Paper review: TensorFlow, Large-Scale Machine Learning on Heterogeneous Distributed Systems

- January 11, 2016

The paper is available here.

TensorFlow is Google's new framework for implementing machine learning algorithms using dataflow graphs. Nodes/vertices in the graph represent operations (i.e., mathematical operations, machine learning functions), and the edges represent the tensors, (i.e., multidimensional data arrays, vectors/matrices) communicated between the nodes. Special edges, called control dependencies, can also exist in the graph to denote that the source node must finish executing before the destination node starts executing. Nodes are assigned to computational devices and execute asynchronously and in parallel once all the tensors on their incoming edges becomes available.

It seems like the dataflow model is getting a lot of attention recently and is emerging as a useful abstraction for large-scale distributed systems programming. I had reviewed Naiad dataflow framework earlier. Adopting the dataflow model provides flexiblity to TensorFlow, and as a result, TensorFlow framework can be used to express a wide variety of algorithms, including training and inference algorithms for deep neural network models.

TensorFlow's heterogeneous device support

The paper makes a big deal about TensorFlow's heterogenous device support, it is even right there in the paper title. The paper says: "A computation expressed using TensorFlow can be executed with little or no change on a wide variety of heterogeneous systems, ranging from mobile devices such as phones and tablets up to large-scale distributed systems of hundreds of machines and thousands of computational devices such as GPU cards."

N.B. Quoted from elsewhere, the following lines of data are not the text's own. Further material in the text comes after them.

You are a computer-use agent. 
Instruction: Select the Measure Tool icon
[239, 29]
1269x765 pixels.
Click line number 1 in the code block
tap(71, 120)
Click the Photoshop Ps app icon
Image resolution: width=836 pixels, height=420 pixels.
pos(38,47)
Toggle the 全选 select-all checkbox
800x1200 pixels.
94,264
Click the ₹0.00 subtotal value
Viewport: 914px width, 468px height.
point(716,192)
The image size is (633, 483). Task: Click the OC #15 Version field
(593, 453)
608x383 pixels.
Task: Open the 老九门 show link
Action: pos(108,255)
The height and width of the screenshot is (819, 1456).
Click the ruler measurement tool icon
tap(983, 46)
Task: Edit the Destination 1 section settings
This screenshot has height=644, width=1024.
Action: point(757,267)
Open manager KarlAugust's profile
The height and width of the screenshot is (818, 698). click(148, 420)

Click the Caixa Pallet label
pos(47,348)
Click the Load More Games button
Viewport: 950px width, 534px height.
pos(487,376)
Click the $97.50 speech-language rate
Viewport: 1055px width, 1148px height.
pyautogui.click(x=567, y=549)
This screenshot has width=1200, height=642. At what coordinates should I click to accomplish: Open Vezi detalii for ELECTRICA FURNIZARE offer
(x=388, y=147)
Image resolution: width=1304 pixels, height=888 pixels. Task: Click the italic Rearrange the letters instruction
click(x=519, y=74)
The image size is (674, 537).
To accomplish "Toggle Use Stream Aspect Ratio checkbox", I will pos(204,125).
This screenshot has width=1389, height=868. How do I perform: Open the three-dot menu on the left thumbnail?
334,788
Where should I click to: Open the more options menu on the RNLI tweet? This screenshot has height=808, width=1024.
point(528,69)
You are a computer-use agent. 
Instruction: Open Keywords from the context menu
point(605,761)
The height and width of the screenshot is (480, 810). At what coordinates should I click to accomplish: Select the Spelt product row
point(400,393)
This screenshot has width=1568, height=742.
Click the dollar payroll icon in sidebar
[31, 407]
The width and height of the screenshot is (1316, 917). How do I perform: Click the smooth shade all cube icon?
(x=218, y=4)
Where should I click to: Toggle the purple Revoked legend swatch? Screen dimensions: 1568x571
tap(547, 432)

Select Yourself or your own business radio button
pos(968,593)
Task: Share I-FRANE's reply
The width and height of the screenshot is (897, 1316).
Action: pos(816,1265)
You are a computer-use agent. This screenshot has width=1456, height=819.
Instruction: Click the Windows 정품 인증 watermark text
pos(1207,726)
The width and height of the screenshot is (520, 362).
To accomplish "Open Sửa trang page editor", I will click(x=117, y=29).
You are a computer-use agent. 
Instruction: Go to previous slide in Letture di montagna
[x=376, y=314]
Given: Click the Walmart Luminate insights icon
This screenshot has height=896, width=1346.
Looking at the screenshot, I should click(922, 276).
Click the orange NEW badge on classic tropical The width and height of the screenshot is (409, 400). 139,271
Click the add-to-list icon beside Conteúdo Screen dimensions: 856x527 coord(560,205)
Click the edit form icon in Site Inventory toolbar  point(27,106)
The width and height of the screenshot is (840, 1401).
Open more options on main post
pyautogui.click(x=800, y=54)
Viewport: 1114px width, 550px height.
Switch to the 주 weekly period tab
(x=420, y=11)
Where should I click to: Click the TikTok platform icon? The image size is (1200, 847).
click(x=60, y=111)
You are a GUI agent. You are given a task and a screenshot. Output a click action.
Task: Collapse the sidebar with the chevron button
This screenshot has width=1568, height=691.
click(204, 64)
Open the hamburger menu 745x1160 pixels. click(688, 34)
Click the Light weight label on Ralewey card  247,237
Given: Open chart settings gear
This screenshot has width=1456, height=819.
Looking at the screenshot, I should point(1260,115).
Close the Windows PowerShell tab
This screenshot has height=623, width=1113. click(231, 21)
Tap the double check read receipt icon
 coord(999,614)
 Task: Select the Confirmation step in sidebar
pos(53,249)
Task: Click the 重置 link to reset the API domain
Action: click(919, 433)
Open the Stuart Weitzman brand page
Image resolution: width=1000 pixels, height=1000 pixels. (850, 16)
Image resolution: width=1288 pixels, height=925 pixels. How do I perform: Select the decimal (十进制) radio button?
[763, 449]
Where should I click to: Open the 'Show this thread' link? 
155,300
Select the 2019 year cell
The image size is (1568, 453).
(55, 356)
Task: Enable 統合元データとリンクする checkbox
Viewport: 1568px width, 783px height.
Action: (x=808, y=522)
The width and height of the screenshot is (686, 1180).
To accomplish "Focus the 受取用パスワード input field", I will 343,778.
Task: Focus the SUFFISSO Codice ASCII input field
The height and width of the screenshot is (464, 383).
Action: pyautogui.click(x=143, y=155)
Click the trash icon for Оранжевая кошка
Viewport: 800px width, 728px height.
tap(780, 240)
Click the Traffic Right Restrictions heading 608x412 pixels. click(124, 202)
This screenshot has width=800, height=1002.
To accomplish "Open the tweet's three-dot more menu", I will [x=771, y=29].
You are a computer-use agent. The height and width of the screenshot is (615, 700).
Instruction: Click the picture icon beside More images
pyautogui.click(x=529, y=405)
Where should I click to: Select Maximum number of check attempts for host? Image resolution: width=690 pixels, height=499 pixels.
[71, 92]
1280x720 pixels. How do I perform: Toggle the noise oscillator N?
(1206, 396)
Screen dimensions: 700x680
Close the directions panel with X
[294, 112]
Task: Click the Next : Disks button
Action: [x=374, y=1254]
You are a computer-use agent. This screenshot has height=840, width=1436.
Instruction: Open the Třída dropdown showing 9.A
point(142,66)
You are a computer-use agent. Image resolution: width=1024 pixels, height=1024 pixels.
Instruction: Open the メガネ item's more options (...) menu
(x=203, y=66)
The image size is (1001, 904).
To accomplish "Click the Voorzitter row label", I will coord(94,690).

Wait, what? Why does TensorFlow need to run on wimpy phones?!

The paper says the point is just portability: "Having a single system that can span such a broad range of platforms significantly simplifies the real-world use of machine learning system, as we have found that having separate systems for large-scale training and small-scale deployment leads to significant maintenance burdens and leaky abstractions. TensorFlow computations are expressed as stateful dataflow graphs."

I understand this, yes portability is important for development. But I don't buy this as the explanation. Again, why does TensorFlow, such a powerhorse framework, need to be shoehorned to run on a single wimpy phone?!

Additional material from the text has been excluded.